--- BEGIN ---

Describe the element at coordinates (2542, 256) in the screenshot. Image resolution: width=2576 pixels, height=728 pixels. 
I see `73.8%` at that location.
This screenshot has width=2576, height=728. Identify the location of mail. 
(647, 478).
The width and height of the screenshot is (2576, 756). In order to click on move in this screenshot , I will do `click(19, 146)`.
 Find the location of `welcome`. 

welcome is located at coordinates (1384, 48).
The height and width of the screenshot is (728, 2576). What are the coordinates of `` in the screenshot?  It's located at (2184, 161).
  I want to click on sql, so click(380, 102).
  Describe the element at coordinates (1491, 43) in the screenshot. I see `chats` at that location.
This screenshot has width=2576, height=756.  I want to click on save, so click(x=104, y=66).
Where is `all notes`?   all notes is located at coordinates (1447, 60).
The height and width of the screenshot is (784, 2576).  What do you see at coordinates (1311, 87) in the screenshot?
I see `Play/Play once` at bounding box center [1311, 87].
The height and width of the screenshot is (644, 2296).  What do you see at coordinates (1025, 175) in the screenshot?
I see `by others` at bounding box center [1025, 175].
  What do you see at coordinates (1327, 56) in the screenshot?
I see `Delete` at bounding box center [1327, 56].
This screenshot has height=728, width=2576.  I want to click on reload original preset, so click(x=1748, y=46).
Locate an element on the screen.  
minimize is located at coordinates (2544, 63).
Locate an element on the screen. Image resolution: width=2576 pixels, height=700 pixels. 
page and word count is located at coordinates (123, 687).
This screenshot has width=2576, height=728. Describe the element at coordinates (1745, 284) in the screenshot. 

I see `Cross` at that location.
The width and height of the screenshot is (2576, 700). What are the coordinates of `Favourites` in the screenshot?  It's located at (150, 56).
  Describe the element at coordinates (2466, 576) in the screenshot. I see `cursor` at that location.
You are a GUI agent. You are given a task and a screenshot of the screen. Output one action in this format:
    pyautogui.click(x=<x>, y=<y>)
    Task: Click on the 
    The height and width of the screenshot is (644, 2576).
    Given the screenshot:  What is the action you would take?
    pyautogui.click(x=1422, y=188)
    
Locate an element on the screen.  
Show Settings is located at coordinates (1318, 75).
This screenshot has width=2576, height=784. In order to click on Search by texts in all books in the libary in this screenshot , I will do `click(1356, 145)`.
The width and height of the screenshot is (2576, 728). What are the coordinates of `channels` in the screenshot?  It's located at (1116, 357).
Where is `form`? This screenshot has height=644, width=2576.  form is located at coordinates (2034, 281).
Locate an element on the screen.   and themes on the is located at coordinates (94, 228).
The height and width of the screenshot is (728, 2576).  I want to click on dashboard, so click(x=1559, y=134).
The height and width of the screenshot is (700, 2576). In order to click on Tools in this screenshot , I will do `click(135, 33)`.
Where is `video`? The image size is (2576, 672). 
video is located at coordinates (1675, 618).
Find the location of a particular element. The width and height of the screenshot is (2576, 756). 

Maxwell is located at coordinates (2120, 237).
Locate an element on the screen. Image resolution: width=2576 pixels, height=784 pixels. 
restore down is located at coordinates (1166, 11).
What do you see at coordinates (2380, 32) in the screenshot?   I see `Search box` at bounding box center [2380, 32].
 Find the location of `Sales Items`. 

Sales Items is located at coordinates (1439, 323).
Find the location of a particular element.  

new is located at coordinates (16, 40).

--- END ---

Stated task: Copy the records above, replacing every "Image resolution" with "Screen size" and leaving everything else unchanged.

Solution to this exercise:
Describe the element at coordinates (2542, 256) in the screenshot. Screen size: width=2576 pixels, height=728 pixels. 
I see `73.8%` at that location.
This screenshot has width=2576, height=728. Identify the location of mail. 
(647, 478).
The width and height of the screenshot is (2576, 756). In order to click on move in this screenshot , I will do `click(19, 146)`.
 Find the location of `welcome`. 

welcome is located at coordinates (1384, 48).
The height and width of the screenshot is (728, 2576). What are the coordinates of `` in the screenshot?  It's located at (2184, 161).
  I want to click on sql, so click(380, 102).
  Describe the element at coordinates (1491, 43) in the screenshot. I see `chats` at that location.
This screenshot has width=2576, height=756.  I want to click on save, so click(x=104, y=66).
Where is `all notes`?   all notes is located at coordinates (1447, 60).
The height and width of the screenshot is (784, 2576).  What do you see at coordinates (1311, 87) in the screenshot?
I see `Play/Play once` at bounding box center [1311, 87].
The height and width of the screenshot is (644, 2296).  What do you see at coordinates (1025, 175) in the screenshot?
I see `by others` at bounding box center [1025, 175].
  What do you see at coordinates (1327, 56) in the screenshot?
I see `Delete` at bounding box center [1327, 56].
This screenshot has height=728, width=2576.  I want to click on reload original preset, so click(x=1748, y=46).
Locate an element on the screen.  
minimize is located at coordinates (2544, 63).
Locate an element on the screen. Screen size: width=2576 pixels, height=700 pixels. 
page and word count is located at coordinates (123, 687).
This screenshot has width=2576, height=728. Describe the element at coordinates (1745, 284) in the screenshot. 

I see `Cross` at that location.
The width and height of the screenshot is (2576, 700). What are the coordinates of `Favourites` in the screenshot?  It's located at (150, 56).
  Describe the element at coordinates (2466, 576) in the screenshot. I see `cursor` at that location.
You are a GUI agent. You are given a task and a screenshot of the screen. Output one action in this format:
    pyautogui.click(x=<x>, y=<y>)
    Task: Click on the 
    The height and width of the screenshot is (644, 2576).
    Given the screenshot:  What is the action you would take?
    pyautogui.click(x=1422, y=188)
    
Locate an element on the screen.  
Show Settings is located at coordinates (1318, 75).
This screenshot has width=2576, height=784. In order to click on Search by texts in all books in the libary in this screenshot , I will do `click(1356, 145)`.
The width and height of the screenshot is (2576, 728). What are the coordinates of `channels` in the screenshot?  It's located at (1116, 357).
Where is `form`? This screenshot has height=644, width=2576.  form is located at coordinates (2034, 281).
Locate an element on the screen.   and themes on the is located at coordinates (94, 228).
The height and width of the screenshot is (728, 2576).  I want to click on dashboard, so click(x=1559, y=134).
The height and width of the screenshot is (700, 2576). In order to click on Tools in this screenshot , I will do `click(135, 33)`.
Where is `video`? The image size is (2576, 672). 
video is located at coordinates (1675, 618).
Find the location of a particular element. The width and height of the screenshot is (2576, 756). 

Maxwell is located at coordinates (2120, 237).
Locate an element on the screen. Screen size: width=2576 pixels, height=784 pixels. 
restore down is located at coordinates (1166, 11).
What do you see at coordinates (2380, 32) in the screenshot?   I see `Search box` at bounding box center [2380, 32].
 Find the location of `Sales Items`. 

Sales Items is located at coordinates (1439, 323).
Find the location of a particular element.  

new is located at coordinates (16, 40).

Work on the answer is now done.